Within the entries that follow, show each line where the word "logo" occurs.

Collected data

# # #

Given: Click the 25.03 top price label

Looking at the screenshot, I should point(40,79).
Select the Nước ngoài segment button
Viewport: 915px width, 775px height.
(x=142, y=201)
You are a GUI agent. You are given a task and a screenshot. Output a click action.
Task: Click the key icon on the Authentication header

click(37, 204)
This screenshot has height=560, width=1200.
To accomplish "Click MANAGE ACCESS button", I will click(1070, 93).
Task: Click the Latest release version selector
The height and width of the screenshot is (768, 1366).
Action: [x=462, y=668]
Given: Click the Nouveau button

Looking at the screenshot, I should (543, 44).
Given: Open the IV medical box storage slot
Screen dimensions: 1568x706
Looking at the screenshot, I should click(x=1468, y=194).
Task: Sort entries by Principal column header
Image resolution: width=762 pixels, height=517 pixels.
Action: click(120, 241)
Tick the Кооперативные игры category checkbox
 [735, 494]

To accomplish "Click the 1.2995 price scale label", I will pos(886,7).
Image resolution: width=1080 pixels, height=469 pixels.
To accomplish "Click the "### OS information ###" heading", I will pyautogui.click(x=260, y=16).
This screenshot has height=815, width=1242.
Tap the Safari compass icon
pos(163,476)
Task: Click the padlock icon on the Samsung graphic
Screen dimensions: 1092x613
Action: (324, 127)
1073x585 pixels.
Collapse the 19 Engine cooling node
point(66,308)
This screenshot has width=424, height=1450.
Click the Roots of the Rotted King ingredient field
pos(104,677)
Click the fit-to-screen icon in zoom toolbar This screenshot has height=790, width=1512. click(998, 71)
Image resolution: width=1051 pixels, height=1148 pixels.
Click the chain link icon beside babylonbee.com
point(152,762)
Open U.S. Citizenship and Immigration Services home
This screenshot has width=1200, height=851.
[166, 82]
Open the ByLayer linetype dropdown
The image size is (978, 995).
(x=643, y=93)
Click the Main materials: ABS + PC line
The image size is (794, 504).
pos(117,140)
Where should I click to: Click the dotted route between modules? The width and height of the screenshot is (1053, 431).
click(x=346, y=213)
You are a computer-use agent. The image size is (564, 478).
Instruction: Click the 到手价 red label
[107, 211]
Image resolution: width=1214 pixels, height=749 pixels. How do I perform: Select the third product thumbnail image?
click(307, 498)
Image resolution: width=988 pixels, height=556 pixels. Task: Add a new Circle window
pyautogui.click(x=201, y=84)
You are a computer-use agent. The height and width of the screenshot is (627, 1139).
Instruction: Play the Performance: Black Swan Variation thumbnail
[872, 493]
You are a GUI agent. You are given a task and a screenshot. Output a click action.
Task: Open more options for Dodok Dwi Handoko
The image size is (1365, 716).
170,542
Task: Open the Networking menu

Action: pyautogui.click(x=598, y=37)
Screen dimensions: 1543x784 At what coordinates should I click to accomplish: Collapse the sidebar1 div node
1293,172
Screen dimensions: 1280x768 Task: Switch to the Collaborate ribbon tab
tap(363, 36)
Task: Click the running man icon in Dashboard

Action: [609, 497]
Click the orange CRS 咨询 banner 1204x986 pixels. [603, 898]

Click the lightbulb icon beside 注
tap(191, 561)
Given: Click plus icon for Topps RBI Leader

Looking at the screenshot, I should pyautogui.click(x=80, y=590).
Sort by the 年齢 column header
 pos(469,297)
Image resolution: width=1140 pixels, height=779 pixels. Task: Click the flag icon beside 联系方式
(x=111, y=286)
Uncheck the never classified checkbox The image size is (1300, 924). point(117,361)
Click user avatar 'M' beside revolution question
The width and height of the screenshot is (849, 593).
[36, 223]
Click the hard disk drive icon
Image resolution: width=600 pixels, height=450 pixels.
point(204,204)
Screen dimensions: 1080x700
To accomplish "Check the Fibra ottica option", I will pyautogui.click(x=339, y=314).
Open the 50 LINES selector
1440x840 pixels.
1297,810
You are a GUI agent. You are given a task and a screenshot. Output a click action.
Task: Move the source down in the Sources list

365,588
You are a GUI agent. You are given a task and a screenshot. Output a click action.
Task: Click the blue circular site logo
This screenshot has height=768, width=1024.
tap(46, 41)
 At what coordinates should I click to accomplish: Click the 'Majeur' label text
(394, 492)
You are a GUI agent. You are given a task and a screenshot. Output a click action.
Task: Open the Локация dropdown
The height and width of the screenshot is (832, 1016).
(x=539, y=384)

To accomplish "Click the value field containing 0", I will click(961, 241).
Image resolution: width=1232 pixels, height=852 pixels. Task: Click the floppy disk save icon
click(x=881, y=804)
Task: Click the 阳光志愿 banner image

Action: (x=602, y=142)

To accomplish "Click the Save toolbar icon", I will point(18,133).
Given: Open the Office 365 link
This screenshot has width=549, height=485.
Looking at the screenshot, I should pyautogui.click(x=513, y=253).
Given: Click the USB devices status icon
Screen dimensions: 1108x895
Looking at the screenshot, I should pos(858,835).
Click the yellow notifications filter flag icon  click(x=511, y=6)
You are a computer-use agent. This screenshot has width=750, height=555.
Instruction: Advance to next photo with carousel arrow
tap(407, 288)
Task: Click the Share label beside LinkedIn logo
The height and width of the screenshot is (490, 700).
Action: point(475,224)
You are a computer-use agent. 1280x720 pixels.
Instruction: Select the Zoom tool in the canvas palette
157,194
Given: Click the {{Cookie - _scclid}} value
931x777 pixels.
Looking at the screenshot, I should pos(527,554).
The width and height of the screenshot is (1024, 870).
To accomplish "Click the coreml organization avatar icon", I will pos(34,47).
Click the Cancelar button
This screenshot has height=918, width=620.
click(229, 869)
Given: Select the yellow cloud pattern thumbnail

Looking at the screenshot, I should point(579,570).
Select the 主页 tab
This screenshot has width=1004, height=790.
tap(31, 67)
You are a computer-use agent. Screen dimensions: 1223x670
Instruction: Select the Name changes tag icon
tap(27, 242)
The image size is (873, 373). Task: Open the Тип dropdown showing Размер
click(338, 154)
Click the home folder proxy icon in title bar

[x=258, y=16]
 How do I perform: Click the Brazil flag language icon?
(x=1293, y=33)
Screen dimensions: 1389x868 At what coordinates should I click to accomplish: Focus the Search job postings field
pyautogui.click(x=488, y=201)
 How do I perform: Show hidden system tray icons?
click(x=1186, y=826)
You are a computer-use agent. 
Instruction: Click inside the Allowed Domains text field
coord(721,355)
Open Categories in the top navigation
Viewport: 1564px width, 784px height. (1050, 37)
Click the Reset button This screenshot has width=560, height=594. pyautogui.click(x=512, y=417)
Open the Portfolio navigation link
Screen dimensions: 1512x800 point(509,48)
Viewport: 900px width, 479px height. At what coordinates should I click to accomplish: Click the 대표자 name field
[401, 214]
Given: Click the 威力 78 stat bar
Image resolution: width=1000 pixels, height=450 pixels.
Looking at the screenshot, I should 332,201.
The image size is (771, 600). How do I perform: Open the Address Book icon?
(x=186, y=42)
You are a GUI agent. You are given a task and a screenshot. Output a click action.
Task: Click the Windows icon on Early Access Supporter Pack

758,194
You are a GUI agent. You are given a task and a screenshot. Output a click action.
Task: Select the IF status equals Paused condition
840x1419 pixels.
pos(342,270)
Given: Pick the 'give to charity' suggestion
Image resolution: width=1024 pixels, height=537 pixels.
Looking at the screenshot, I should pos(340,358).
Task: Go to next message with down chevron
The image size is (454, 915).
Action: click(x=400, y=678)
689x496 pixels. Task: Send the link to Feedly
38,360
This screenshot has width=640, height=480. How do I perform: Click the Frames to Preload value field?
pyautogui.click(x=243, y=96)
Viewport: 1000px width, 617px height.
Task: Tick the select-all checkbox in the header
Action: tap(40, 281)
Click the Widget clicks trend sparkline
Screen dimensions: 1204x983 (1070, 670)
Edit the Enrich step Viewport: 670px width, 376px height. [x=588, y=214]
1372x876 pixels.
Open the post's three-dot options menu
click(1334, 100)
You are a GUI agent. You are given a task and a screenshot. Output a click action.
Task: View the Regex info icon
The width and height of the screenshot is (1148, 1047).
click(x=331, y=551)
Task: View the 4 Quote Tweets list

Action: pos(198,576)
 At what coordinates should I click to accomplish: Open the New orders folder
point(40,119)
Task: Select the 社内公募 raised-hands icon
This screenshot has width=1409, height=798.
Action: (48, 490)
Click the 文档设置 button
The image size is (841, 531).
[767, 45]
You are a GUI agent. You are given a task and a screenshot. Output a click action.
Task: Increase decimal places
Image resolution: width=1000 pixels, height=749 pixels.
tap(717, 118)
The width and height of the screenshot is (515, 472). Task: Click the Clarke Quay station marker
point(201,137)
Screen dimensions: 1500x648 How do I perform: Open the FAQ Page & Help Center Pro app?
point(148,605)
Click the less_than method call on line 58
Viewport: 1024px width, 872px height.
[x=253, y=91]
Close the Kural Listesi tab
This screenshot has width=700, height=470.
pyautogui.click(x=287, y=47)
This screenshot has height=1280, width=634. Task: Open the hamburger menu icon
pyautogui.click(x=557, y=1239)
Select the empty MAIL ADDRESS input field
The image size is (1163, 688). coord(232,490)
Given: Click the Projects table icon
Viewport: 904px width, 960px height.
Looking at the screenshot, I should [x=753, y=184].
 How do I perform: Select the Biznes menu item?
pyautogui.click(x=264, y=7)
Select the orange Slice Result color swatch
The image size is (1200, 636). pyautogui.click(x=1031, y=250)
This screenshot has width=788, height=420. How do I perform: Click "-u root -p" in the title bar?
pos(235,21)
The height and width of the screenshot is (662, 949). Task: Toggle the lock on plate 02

# # #

# Output:
Task: Click the blue circular site logo
Task: Click the Share label beside LinkedIn logo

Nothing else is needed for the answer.